Maurer Simon A, Clin Lucien, Ochsenfeld Christian
Chair of Theoretical Chemistry, Department of Chemistry, University of Munich (LMU), Butenandtstr. 7, D-81377 Munich, Germany and Center for Integrated Protein Science (CIPSM) at the Department of Chemistry, University of Munich (LMU), Butenandtstr. 5-13, D-81377 Munich, Germany.
J Chem Phys. 2014 Jun 14;140(22):224112. doi: 10.1063/1.4881144.

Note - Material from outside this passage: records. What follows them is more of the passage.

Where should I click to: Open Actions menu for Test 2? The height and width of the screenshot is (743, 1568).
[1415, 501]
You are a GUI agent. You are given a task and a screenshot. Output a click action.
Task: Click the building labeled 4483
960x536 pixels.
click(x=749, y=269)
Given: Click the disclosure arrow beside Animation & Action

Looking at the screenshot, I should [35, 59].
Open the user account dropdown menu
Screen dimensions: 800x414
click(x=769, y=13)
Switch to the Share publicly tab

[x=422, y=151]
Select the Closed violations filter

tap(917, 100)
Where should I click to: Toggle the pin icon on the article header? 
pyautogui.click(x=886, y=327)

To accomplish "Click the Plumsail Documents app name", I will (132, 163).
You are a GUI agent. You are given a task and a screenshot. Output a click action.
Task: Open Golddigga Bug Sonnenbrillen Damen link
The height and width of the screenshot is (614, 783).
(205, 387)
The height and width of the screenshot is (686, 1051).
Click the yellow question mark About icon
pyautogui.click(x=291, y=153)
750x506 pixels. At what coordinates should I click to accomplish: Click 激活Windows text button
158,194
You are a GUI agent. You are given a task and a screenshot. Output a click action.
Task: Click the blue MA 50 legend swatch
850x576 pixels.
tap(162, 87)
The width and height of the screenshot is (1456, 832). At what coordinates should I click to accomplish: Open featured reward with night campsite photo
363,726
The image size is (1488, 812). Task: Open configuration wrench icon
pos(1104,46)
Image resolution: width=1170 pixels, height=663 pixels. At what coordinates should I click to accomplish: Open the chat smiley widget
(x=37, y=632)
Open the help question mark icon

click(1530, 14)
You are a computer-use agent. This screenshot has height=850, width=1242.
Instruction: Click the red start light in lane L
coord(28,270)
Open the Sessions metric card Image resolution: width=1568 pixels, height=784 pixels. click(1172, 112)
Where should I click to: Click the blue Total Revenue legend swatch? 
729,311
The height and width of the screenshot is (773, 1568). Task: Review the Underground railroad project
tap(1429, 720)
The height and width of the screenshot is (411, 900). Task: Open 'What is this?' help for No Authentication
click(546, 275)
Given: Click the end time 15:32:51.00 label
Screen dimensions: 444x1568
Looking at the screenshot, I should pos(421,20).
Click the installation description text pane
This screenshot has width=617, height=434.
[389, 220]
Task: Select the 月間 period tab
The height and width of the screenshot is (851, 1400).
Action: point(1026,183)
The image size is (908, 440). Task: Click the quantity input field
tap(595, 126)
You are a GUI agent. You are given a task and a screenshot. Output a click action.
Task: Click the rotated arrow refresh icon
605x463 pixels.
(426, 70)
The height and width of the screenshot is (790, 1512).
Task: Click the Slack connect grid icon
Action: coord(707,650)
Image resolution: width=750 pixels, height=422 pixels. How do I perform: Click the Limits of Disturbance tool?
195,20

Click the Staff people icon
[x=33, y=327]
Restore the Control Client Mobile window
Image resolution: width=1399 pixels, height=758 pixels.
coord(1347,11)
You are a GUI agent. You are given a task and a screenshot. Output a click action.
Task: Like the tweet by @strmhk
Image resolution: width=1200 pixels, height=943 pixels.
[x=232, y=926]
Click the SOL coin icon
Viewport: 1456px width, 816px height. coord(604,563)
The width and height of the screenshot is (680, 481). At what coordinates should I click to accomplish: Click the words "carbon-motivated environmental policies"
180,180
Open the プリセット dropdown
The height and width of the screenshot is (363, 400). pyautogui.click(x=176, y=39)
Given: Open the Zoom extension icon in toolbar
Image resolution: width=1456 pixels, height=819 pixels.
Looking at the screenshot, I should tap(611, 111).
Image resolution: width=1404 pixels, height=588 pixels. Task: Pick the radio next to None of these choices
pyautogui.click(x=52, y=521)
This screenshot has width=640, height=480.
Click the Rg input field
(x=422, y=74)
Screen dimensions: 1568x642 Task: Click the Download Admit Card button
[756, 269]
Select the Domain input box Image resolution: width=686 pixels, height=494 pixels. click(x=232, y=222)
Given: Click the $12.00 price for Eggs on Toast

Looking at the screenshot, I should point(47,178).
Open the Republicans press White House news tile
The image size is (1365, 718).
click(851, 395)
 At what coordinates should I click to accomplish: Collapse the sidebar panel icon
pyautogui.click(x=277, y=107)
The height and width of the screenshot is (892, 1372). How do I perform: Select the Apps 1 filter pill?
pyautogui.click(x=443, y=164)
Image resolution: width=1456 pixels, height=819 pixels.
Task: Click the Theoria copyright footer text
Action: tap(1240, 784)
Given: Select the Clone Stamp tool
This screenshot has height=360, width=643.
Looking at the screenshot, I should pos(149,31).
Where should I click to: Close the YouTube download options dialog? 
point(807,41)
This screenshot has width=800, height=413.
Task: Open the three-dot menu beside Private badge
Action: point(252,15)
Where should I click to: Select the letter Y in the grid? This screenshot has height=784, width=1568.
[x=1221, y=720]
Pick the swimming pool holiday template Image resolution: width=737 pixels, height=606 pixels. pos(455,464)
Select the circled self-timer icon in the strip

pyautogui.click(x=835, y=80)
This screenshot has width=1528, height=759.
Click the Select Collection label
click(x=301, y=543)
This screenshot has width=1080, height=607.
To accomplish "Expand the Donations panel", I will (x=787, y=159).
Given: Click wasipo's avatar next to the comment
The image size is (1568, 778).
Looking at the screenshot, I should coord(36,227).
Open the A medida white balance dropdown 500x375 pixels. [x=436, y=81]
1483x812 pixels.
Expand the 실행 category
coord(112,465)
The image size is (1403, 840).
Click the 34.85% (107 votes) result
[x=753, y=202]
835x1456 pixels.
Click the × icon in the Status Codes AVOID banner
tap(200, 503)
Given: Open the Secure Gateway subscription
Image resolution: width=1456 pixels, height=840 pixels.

Our recently developed QQR-type integral screening is introduced in our Cholesky-decomposed pseudo-densities Møller-Plesset perturbation theory of second order (CDD-MP2) method. We use the resolution-of-the-identity (RI) approximation in combination with efficient integral transformations employing sparse matrix multiplications. The RI-CDD-MP2 method shows an asymptotic cubic scaling behavior with system size and a small prefactor that results in an early crossover to conventional methods for both small and large basis sets. We also explore the use of local fitting approximations which allow to further reduce the scaling behavior for very large systems. The reliability of our method is demonstrated on test sets for interaction and reaction energies of medium sized systems and on a diverse selection from our own benchmark set for total energies of larger systems. Timings on DNA systems show that fast calculations for systems with more than 500 atoms are feasible using a single processor core. Parallelization extends the range of accessible system sizes on one computing node with multiple cores to more than 1000 atoms in a double-zeta basis and more than 500 atoms in a triple-zeta basis.
我们最近开发的QQR型积分筛选方法被引入到我们的二阶Møller-Plesset微扰理论的Cholesky分解伪密度(CDD-MP2)方法中。我们将单位分解(RI)近似与采用稀疏矩阵乘法的高效积分变换相结合。RI-CDD-MP2方法显示出随着系统规模呈渐近立方缩放行为,且前置因子较小,这导致在小基组和大基组情况下都能较早地过渡到传统方法。我们还探索了局部拟合近似的使用,这使得对于非常大的系统可以进一步降低缩放行为。我们的方法的可靠性在中等规模系统的相互作用和反应能量测试集上以及在我们自己的大系统总能量基准集中的各种选择上得到了证明。对DNA系统的计时表明,使用单个处理器核心对具有500多个原子的系统进行快速计算是可行的。并行化将具有多个核心的一个计算节点上可访问的系统规模范围扩展到双ζ基下超过1000个原子和三ζ基下超过500个原子。